Outcome Comparisons of Vibratory Airway Clearance Devices

This pilot study aims to compare the ability of a higher oscillatory index device versus a lower oscillatory index device on airway secretion clearance and other clinically significant outcomes.

This pilot study is a randomized control trial of adult patients admitted to an academic medical center. Subjects included in this study must be adults 18 years or older and will receive a respiratory assessment and allocation of therapy (RAAT) score of at least 10 and a secretion score of at least 5. Exclusion criteria include those younger than 18 years of age, those who are pregnant, with an SVC of \<10mL/kg, and who cannot follow instructions or currently receiving cough assist, vest or intrapulmonary percussive ventilation.
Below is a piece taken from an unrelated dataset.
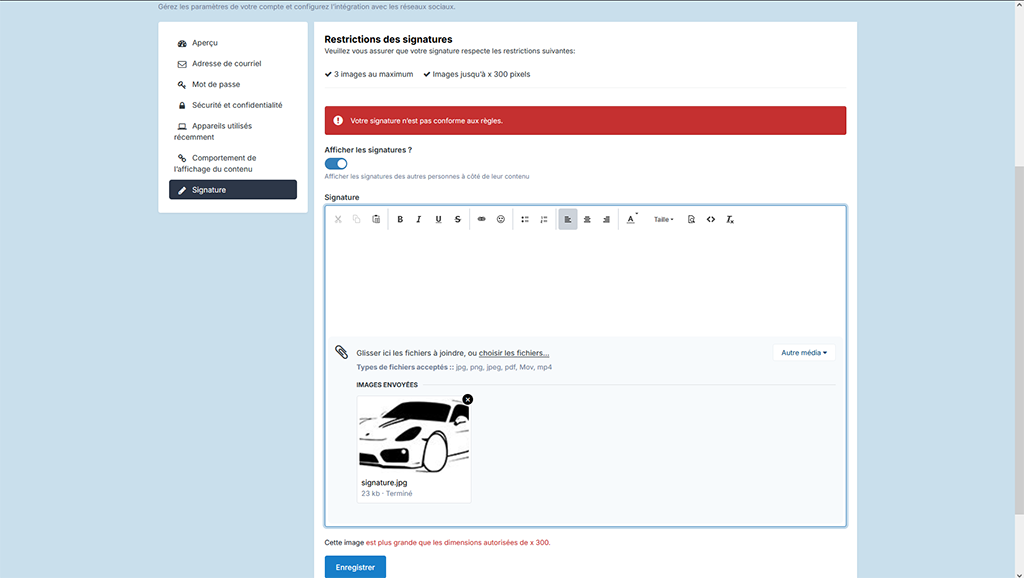The width and height of the screenshot is (1024, 578).
Task: Open the Taille font size dropdown
Action: click(664, 219)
Patients receiving more than one therapy session using the oscillatory index device before enrollment will be excluded. Patients with multiple ICU admissions will be enrolled once. Cluster randomization will be used, with device assignment alternating by month. The assigned device will be administered per unit protocol by bedside clinical staff. Each eligible patient will receive clinical evaluation using RAAT scores per the department policy. The frequency of using oscillatory index devices will be based on the department protocol. Each subject will be followed up until discharge from the hospital. The primary outcome will be the RAAT score. The RAAT score range from 0-50 and includes five components: respiratory rate, oxygen therapy, chest x-ray, secretion clearance, and vital capacity. The higher score denotes respiratory compromise, and therapy is assigned for score 10 or greater per departmental protocol. The secondary outcomes include respiratory interventions used or other bronchial hygiene (vest therapy, intrapulmonary percussive ventilation) performed, ICU re-admission, need for continuous positive pressure, and length of stay (hospital and ICU).